Collected data:
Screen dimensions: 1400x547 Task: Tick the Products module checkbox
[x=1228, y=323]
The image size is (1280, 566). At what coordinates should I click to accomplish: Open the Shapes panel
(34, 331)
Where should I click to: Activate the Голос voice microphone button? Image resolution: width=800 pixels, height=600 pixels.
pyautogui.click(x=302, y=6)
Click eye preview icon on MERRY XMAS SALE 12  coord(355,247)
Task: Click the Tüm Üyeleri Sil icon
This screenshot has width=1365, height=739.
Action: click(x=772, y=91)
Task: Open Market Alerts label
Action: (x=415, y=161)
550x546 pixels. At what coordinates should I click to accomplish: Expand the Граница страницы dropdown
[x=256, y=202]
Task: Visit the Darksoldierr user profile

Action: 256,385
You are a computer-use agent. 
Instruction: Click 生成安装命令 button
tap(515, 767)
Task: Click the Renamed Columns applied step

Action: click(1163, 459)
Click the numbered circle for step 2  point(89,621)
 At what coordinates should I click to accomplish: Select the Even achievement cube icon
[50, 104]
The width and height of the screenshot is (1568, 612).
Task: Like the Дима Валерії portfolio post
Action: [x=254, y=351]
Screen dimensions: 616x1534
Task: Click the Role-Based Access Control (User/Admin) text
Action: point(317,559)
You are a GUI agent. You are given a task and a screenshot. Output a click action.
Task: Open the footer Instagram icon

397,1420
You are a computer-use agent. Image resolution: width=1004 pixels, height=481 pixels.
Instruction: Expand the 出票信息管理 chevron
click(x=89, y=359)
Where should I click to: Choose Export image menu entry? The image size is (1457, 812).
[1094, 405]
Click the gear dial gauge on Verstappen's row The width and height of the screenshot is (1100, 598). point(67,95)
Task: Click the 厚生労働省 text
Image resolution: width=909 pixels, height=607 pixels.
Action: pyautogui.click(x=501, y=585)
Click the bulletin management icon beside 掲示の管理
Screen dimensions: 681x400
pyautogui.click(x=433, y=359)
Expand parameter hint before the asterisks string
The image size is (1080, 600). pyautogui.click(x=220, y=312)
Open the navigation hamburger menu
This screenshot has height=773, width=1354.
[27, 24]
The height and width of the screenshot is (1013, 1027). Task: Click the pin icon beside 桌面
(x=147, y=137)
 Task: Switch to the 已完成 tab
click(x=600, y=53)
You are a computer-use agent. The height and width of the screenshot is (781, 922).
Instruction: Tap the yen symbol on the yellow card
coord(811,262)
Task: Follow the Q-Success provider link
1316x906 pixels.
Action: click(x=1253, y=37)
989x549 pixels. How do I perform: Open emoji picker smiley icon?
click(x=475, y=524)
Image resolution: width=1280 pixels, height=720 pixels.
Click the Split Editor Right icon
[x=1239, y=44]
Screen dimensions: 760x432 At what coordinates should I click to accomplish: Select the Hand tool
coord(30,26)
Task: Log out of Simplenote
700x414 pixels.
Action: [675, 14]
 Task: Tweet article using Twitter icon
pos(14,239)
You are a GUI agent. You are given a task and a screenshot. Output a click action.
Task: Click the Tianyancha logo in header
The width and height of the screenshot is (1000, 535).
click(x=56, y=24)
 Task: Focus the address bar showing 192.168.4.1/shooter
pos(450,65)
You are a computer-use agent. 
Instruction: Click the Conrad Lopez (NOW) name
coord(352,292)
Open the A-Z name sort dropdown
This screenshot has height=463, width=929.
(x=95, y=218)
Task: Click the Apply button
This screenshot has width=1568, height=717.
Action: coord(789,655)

Task to carry out: Your task is to reproduce exactly the lines that begin at the line containing "Task: Click the Apply button" and end at the final line of the data above.

Written solution:
Task: Click the Apply button
This screenshot has width=1568, height=717.
Action: coord(789,655)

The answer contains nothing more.